The severity of these exploits varies, but the potential for misuse is significant. In documented tests, these models provided detailed guidance on topics ranging from the creation of incendiary devices and chemical mixtures to instructions for generating polymorphic malware. Kuszmar noted that even when these vulnerabilities were disclosed to the respective developers, responses were often limited to standard automated acknowledgments, with little evidence of follow-up or coordinated mitigation efforts.

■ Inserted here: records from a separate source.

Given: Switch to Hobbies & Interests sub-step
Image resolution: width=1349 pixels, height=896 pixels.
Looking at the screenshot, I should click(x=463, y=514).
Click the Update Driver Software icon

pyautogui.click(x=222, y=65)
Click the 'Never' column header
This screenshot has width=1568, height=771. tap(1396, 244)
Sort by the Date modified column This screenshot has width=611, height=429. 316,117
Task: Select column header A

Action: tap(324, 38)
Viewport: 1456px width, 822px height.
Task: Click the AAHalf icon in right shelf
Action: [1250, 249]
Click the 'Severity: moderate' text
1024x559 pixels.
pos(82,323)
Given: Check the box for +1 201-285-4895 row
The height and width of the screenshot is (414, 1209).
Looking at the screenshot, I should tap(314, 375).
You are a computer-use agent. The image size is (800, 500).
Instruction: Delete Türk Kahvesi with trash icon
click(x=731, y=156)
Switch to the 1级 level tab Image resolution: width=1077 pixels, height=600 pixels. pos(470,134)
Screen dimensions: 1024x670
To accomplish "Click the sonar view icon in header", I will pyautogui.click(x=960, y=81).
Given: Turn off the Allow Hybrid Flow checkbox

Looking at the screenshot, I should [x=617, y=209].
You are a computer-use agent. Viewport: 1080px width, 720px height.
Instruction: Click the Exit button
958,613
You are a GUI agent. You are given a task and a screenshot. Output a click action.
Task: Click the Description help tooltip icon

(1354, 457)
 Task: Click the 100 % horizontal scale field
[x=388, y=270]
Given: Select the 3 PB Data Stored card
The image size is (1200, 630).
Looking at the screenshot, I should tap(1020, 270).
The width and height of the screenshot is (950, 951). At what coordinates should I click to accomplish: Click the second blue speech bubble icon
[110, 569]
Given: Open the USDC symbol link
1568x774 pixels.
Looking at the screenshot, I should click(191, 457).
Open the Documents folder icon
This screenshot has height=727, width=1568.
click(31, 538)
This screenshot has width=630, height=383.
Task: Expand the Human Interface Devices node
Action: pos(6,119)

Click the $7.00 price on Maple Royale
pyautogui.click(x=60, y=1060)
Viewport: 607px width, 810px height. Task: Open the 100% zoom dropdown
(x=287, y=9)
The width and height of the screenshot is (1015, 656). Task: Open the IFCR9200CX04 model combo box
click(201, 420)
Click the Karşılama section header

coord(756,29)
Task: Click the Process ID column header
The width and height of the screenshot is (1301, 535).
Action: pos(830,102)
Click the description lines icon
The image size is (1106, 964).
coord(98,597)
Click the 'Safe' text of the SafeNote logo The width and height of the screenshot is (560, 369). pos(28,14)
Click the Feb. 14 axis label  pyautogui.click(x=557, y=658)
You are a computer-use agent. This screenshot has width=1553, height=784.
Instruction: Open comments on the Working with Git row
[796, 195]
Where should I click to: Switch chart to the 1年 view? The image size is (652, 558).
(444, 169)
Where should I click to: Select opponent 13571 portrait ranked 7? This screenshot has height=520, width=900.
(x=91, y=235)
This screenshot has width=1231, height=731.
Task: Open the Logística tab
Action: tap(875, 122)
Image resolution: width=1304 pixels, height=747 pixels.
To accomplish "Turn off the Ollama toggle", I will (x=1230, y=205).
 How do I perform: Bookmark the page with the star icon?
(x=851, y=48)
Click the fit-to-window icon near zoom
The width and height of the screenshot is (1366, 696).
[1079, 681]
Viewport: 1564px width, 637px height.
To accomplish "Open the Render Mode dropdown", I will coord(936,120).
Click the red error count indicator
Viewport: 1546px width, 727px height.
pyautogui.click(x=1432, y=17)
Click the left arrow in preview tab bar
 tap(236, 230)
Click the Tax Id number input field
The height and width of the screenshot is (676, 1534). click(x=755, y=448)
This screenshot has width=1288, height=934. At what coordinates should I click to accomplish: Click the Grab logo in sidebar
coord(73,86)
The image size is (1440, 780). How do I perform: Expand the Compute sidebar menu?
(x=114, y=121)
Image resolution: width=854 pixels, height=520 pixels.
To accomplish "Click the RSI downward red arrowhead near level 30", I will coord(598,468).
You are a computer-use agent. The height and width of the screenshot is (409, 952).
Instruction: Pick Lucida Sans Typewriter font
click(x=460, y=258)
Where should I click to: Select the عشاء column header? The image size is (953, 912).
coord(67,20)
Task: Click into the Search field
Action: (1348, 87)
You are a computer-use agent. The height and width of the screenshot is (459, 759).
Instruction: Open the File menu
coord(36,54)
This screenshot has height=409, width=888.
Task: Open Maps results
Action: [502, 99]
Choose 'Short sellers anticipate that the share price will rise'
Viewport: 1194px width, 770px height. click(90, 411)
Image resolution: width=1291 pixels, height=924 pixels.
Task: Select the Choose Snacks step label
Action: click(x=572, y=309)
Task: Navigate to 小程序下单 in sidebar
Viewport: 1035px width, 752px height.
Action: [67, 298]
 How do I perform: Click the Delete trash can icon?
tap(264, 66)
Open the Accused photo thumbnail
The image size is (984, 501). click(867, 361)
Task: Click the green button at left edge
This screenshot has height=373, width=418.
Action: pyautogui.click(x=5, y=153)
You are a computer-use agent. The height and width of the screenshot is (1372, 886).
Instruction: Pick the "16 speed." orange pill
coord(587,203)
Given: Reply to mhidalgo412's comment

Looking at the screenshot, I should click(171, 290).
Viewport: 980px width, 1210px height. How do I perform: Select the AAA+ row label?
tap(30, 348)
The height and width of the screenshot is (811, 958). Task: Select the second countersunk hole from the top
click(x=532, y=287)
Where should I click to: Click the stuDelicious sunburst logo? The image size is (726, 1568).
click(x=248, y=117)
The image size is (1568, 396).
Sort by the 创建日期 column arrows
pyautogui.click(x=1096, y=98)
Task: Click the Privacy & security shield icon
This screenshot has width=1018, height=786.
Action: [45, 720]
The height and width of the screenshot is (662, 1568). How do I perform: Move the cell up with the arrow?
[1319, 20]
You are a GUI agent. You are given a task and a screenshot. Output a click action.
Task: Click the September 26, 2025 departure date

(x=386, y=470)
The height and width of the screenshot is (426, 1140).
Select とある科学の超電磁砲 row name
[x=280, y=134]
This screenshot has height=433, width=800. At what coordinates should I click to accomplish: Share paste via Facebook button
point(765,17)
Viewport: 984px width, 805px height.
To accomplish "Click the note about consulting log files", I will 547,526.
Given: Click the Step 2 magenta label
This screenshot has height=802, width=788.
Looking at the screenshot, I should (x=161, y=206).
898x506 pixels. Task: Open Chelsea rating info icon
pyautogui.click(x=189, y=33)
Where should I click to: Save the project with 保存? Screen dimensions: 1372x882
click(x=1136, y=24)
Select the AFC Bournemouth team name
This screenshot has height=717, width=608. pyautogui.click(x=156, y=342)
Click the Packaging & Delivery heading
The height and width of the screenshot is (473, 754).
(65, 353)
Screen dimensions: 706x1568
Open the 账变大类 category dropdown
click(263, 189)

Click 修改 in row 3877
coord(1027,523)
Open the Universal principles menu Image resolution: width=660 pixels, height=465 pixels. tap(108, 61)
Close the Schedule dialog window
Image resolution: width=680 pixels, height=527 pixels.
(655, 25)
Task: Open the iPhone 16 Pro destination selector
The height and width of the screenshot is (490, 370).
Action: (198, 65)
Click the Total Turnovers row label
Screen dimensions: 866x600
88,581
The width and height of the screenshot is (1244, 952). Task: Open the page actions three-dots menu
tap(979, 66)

Real-World Integration and Safety Risks

The risk of these vulnerabilities is amplified by the growing trend of embedding LLMs into consumer-facing software and live-production environments. A notable example involved the integration of Google’s Gemini into the video game Fortnite, which allowed an AI-powered non-player character (NPC) to be manipulated. By interacting with the character, researchers were able to elicit information on prohibited topics, including gambling strategies and the production of hazardous substances.

Pathways to Improved AI Security

The Computer Emergency Response Team (CERT) division of the Carnegie Mellon University Software Engineering Institute has been involved in the disclosure process for these vulnerabilities, serving as a conduit for reporting risks to the U.S. Cybersecurity and Infrastructure Security Agency (CISA).

For now, the vulnerabilities identified by Kuszmar serve as a reminder that even the most advanced systems remain susceptible to human-driven manipulation.